Praca za... haracz dla PSL. Ludowcy się tłumaczą

Posłuchaj

Haracze w PSL. A co u innych? Relacja Iwony Szczęsnej (IAR)
+
Dodaj do playlisty

Dotyczy to samorządowców, posłów, senatorów, ministrów i ich zastępców i szefów państwowych agencji.

Ludowcy nie zaprzeczają, ale przekonują, że podobne "podatki wewnętrzne" obowiązują nie tylko w Stronnictwie.

- Wszystkie partie polityczne wymagają opłaty od osób, które dzięki ugrupowaniu zdobyły pracę - twierdzi Marek Sawicki. Minister rolnictwa i rozwoju wsi utrzymywał w radiowej Trójce, że taki proceder jest "powszechny i normalny". Jego zdaniem, "w innych partiach opłata jest większa".
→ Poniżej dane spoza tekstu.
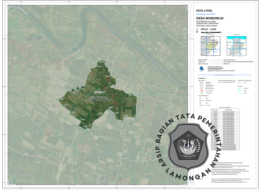Click the Camat office symbol in legend
The height and width of the screenshot is (191, 262).
coord(201,103)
- Z posiadanych przeze mnie informacji wynika, że w Sojuszu Lewicy Demokratycznej i w Twoim Ruchu wynosi ona 10 procent od pensji - mówi Sawicki.  Twierdzi jednocześnie, że wpłata w PSL jest dobrowolna ale, jak przyznaje, jej nieuiszczenie skutkuje nieuwzględnieniem na listach wyborczych Ludowców.

REKLAMA

Przedstawiciele innych partii zarzekają się, że w ich ugrupowaniach takie "haracze" nie są ściągane. Tak twierdzi szef klubu PO. Rafał Grupiński mówi, że pomysł nie jest najszczęśliwszy. Dodaje, że posłowie Platformy, poza niską składką członkowską, mogą wpłacać na rzecz partii drobne kwoty. Podkreśla przy tym, że są to dobrowolne darowizny.
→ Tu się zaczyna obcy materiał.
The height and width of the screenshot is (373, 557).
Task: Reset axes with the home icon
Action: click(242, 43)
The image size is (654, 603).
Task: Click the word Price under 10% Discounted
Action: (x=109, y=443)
W podobnym tonie wypowiada się szef największej partii opozycyjnej. Jarosław Kaczyński zapewnił, że PiS nie pobiera haraczy od posad zajmowanych z rekomendacji partii ani opłat za miejsce na liście wyborczej. Kaczyńskiego podkreśla, że w Prawie i Sprawiedliwości nie ma systemu obowiązkowych danin ani uchwał, które byłyby podstawą do tego rodzaju roszczeń. Lider PiS dodał też, że nie przypomina sobie żeby z powodu niepłacenia składek kogoś wyrzucano z partii. - Są ludzie którzy płacą na partię, jest składka, ale ona jest bardzo niska - mówił Kaczyński.

Janusz Palikot zapewnia, że w jego partii nie funkcjonują haracze od posad. Szef Twojego Ruchu przekonuje, że nie ma od kogo ich pobierać, bo nie ma funkcjonariuszy. - Wprawdzie jest tych pięćdziesięciu nieopodatkowanych radnych, ale co to jest w porównaniu z tysiącami funkcjonariuszy PSL-u w różnych spółkach - mówił na konferencji szef Twojego Ruchu.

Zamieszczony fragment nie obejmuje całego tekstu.